Rennes domine le grand Ouest en matière d’édition scientifique et régionale. De petites maisons œuvrent à la diversité et l’indépendance du milieu, comme Goater, Critic, Pontcerq, l’œuf ou encore Apogée. En parallèle, certaines maisons prétendent à un rang national. C’est le cas des Presses Universitaires de Rennes (PUR), dont nous avons rencontré le nouveau directeur, récemment nommé, Cédric Michon.
On les appelle plus communément les PUR. L’épure ? Pas vraiment. Cédric Michon nous a reçu à la Harpe, un campus de l’université Rennes 2, dans un bureau littéralement tapissé de livres. Ouvrages aux noms parfois barbares, ou du moins scientifiques. Créée en 1984, la maison doit principalement son rayonnement à Pierre Corbel, qui l’a dirigée pendant 25 ans.
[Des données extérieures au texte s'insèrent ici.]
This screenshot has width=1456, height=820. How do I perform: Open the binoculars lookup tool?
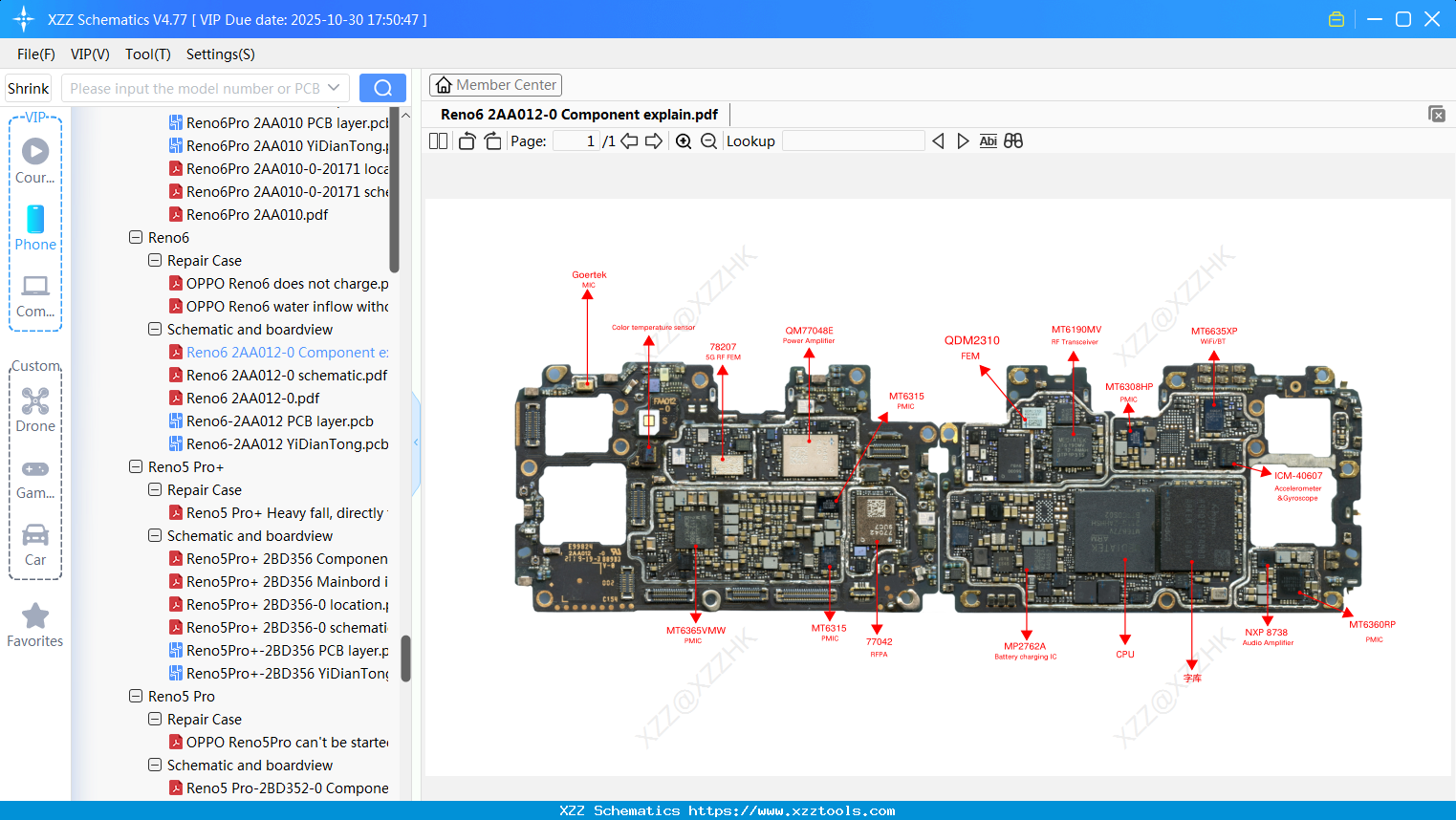(1012, 140)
Le 16 février 2016, Cédric Michon, enseignant-chercheur en histoire, spécialiste de François Ier, l’a remplacé dans une volonté de continuation. Une tâche dont il est fier et qui ne représente pas rien : le fonds compte environ 3 500 ouvrages, la maison d’édition publie à peu près 300 livres par an, répartis en une vingtaine de collections. Elle compte actuellement 20 salariés et un chiffre d’affaires de 3 millions d’euros.
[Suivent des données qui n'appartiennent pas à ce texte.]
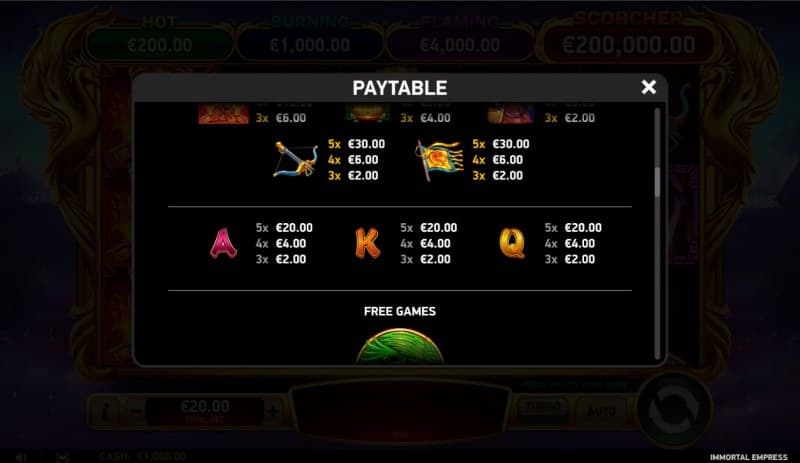Image resolution: width=800 pixels, height=463 pixels.
Task: Click the bow and arrow symbol
Action: point(295,159)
« La collection histoire, c’est notre navire amiral » se félicite Cédric Michon. Les PUR, néanmoins, publient aussi d’autres disciplines dans le champ des sciences humaines et sociales. De la critique littéraire, de la philosophie, de l’archéologie, de la sociologie, de la géographique ou encore du cinéma, du théâtre et de la science politique. Outre l’histoire, certains collections font référence dans le domaine, comme celle de philosophie esthétique ou « Tables des hommes », une spécialité sur l’histoire de la nourriture publiée en coédition avec les PUFR (Presses universitaires François Rabelais, à Tours). En littérature, la collection Interférences s’est elle aussi faite un nom, notamment en éditant plusieurs ouvrages sur l’écrivain briochin Louis Guilloux.
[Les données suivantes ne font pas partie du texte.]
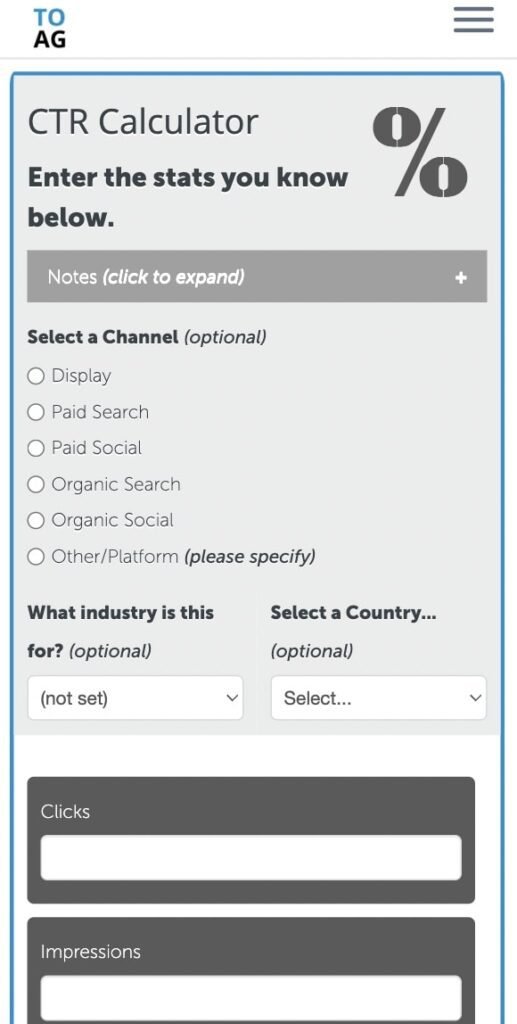The image size is (517, 1024).
Task: Select Paid Social as the channel
Action: pos(36,448)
Avec un peu plus de 100 000 exemplaires vendus par an, Cédric Michon s’étonne du manque de reconnaissance des PUR. « Presses, ça ne fait pas sérieux. Universitaires, ça fait chiant. Rennes, ça fait province » explique-t-il en souriant. Il balaye des mains l’ensemble du bureau, qui regroupe peu ou prou tous les ouvrages des PUR. « Vous êtes dans la première maison d’édition universitaire de France », annonce-t-il, non sans fierté. Selon lui, les Presses Universitaires de Rennes ont un rayonnement international, particulièrement dans la francophonie. « Harvard nous commande toujours 2 exemplaires de chaque ouvrage » précise-t-il.
Pourtant, il existe de nombreuses maisons d’édition universitaire en France. Citons simplement les PUF, les Presses de l’université Paris-Sorbonne, le Septentrion à Lille, les presses universitaires de Strasbourg, de Lyon ou du Mirail. « On fait des choses qu’ils ne font pas : de la recherche fondamentale », précise le directeur. La ligne éditoriale et « la position politique » des PUR est claire : « trouver les moyens de diffuser la recherche fondamentale auprès du grand public, donc ne pas se cantonner aux bibliothèques et s’ouvrir sur le monde ».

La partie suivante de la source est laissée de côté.